What Will Campbell does(n't) do has no bearing on how Ryan should defend this play because, as you correctly point out, he can't know what's going on with the other players in real time. The way to defend this is either to have Ryan crash on the dive play and Hawthorne scrape over the top, or have Ryan maintain the edge.

As for always having your DE hold the edge: option coaches/coordinators make their living on teams that do this. If you instruct the DE to always play the QB, offenses start using, for example, pulling linemen to kick the DE out and create running lanes. This is what makes Rodriguez and Paul Johnson such effective playcallers: they always have counters and ways of negating defensive strategies that always do the same thing.

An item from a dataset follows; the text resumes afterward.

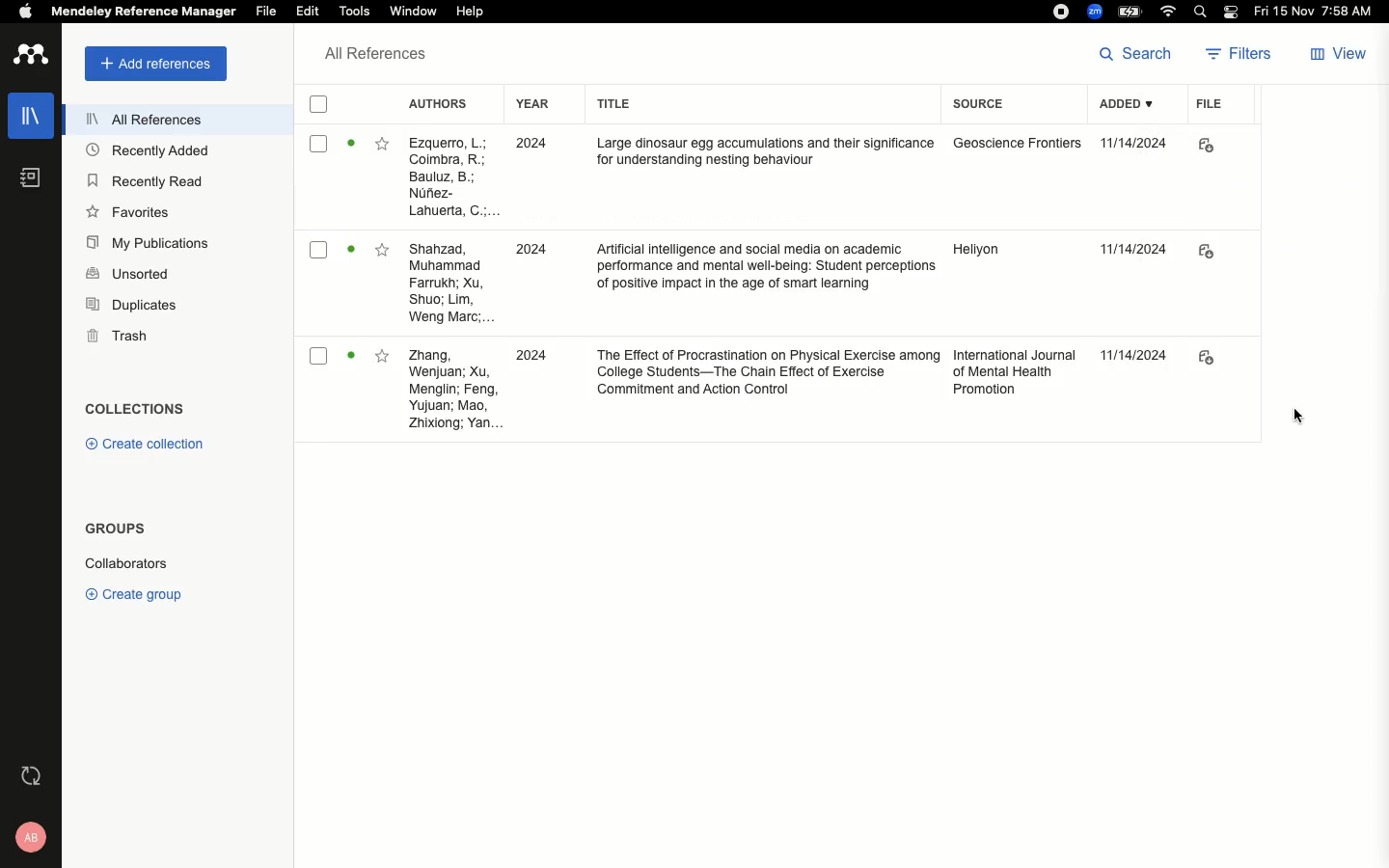  What do you see at coordinates (1288, 417) in the screenshot?
I see `cursor` at bounding box center [1288, 417].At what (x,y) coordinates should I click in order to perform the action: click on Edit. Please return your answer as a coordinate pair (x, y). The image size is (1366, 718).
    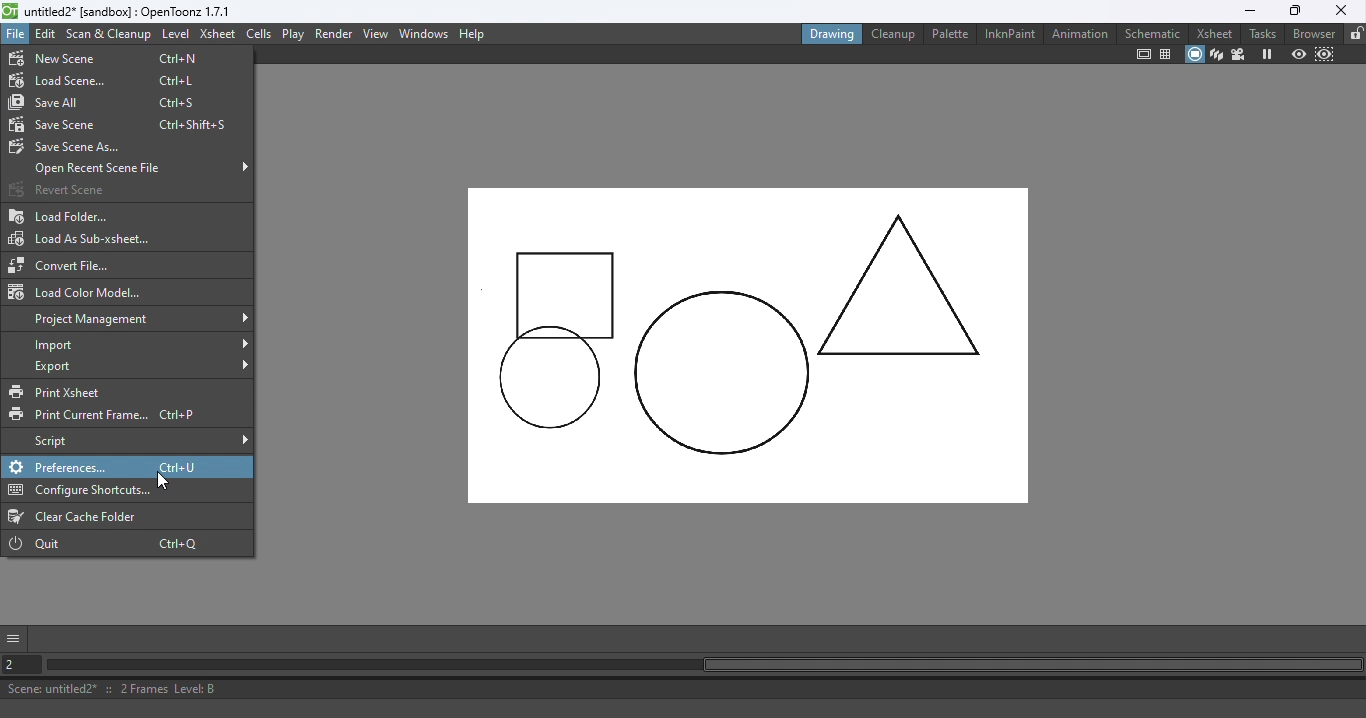
    Looking at the image, I should click on (47, 33).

Also, it should be noted that the dive play isn't sending a running back into a pile of bodies. By not blocking the DE, the offense gains a huge numbers advantage. Though Campbell beats the block above, he's being double teamed before the right guard can release to the second level and block Michigan's linebackers.

And yes, when I'm watching the game again tonight, I'll look for similar instances where NW runs this triple option and see how Michigan defends it.

Jivas said...

Did you notice that the right tackle was uncovered on this play? That means that the outside slot receiver (who is lined up on the LOS) was *not* an eligible receiver on the play. So technically, Thomas Gordon could have ignored him when he released downfield. (His downfield release would also have tipped off that it was a run play).

I'm guessing formations like these are one-offs and not something you can prepare for. Further, since the run went to the right it didn't effect the outcome of the play. But it sure is interesting.

Chris Gaerig said...

By the way, as noted at MGoBlog (, Ryan was assigned to play the quarterback. Mattison prepped the team for the DEs to keep contain.

Chris Gaerig said...

This is definitely something you can prepare for. The triple option is a staple of Northwestern's offense, and as linked upthread, MGoBlog asked Mattison at his press conference whose responsibility was whose. Ryan was supposed to keep contain here but cheated and got caught.

Jivas said...

You can certainly prepare for the triple option itself. The question I raised is whether Northwestern regularly utilizes that formation in which a WR is ineligible by design, and whether a response to the idiosyncrasies of that formation can be part of defensive game-planning.

I can't believe that the formation is used too often. For crissakes, the right tackle is uncovered! If I were on defense I think my natural initial assumption would be that the formation was illegal.